Reproduce the entries. Each one must match the original exactly.

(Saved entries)
--
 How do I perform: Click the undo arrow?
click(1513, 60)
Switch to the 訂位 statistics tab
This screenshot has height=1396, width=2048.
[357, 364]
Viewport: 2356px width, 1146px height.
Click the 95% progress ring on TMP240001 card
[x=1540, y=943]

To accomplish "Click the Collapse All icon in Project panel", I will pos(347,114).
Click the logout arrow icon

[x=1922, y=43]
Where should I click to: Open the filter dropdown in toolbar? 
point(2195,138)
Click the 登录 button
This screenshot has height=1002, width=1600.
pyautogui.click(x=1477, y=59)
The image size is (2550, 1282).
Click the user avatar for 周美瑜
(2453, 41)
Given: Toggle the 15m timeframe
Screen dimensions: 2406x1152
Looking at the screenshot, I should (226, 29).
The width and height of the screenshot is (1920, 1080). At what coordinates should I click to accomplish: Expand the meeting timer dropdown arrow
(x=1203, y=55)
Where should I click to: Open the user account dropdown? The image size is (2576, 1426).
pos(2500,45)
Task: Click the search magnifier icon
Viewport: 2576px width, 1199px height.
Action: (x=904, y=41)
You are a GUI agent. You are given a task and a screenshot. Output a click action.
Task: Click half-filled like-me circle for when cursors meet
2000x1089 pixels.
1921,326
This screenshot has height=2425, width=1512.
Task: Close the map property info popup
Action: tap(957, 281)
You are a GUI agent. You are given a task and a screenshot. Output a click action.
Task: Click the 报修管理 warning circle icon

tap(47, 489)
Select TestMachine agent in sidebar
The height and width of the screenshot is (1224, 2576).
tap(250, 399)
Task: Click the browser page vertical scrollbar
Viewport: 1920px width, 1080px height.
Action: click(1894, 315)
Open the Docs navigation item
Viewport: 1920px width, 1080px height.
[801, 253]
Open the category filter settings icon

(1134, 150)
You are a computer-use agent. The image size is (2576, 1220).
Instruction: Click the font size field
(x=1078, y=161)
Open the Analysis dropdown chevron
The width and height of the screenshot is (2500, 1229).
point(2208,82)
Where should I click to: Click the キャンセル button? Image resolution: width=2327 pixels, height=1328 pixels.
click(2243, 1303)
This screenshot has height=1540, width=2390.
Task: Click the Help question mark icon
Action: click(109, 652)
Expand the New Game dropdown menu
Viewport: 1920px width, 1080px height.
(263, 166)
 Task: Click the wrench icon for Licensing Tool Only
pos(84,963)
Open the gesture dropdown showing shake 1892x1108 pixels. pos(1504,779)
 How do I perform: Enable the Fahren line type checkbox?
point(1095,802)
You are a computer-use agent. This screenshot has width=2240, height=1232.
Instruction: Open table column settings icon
--
▶ EXERCISE OUTPUT:
 How do I perform: Click the undo arrow?
click(1513, 60)
Switch to the 訂位 statistics tab
This screenshot has height=1396, width=2048.
[357, 364]
Viewport: 2356px width, 1146px height.
Click the 95% progress ring on TMP240001 card
[x=1540, y=943]

To accomplish "Click the Collapse All icon in Project panel", I will pos(347,114).
Click the logout arrow icon

[x=1922, y=43]
Where should I click to: Open the filter dropdown in toolbar? 
point(2195,138)
Click the 登录 button
This screenshot has height=1002, width=1600.
pyautogui.click(x=1477, y=59)
The image size is (2550, 1282).
Click the user avatar for 周美瑜
(2453, 41)
Given: Toggle the 15m timeframe
Screen dimensions: 2406x1152
Looking at the screenshot, I should (226, 29).
The width and height of the screenshot is (1920, 1080). At what coordinates should I click to accomplish: Expand the meeting timer dropdown arrow
(x=1203, y=55)
Where should I click to: Open the user account dropdown? The image size is (2576, 1426).
pos(2500,45)
Task: Click the search magnifier icon
Viewport: 2576px width, 1199px height.
Action: (x=904, y=41)
You are a GUI agent. You are given a task and a screenshot. Output a click action.
Task: Click half-filled like-me circle for when cursors meet
2000x1089 pixels.
1921,326
This screenshot has height=2425, width=1512.
Task: Close the map property info popup
Action: tap(957, 281)
You are a GUI agent. You are given a task and a screenshot. Output a click action.
Task: Click the 报修管理 warning circle icon

tap(47, 489)
Select TestMachine agent in sidebar
The height and width of the screenshot is (1224, 2576).
tap(250, 399)
Task: Click the browser page vertical scrollbar
Viewport: 1920px width, 1080px height.
Action: click(1894, 315)
Open the Docs navigation item
Viewport: 1920px width, 1080px height.
[801, 253]
Open the category filter settings icon

(1134, 150)
You are a computer-use agent. The image size is (2576, 1220).
Instruction: Click the font size field
(x=1078, y=161)
Open the Analysis dropdown chevron
The width and height of the screenshot is (2500, 1229).
point(2208,82)
Where should I click to: Click the キャンセル button? Image resolution: width=2327 pixels, height=1328 pixels.
click(2243, 1303)
This screenshot has height=1540, width=2390.
Task: Click the Help question mark icon
Action: click(109, 652)
Expand the New Game dropdown menu
Viewport: 1920px width, 1080px height.
(263, 166)
 Task: Click the wrench icon for Licensing Tool Only
pos(84,963)
Open the gesture dropdown showing shake 1892x1108 pixels. pos(1504,779)
 How do I perform: Enable the Fahren line type checkbox?
point(1095,802)
You are a computer-use agent. This screenshot has width=2240, height=1232.
Instruction: Open table column settings icon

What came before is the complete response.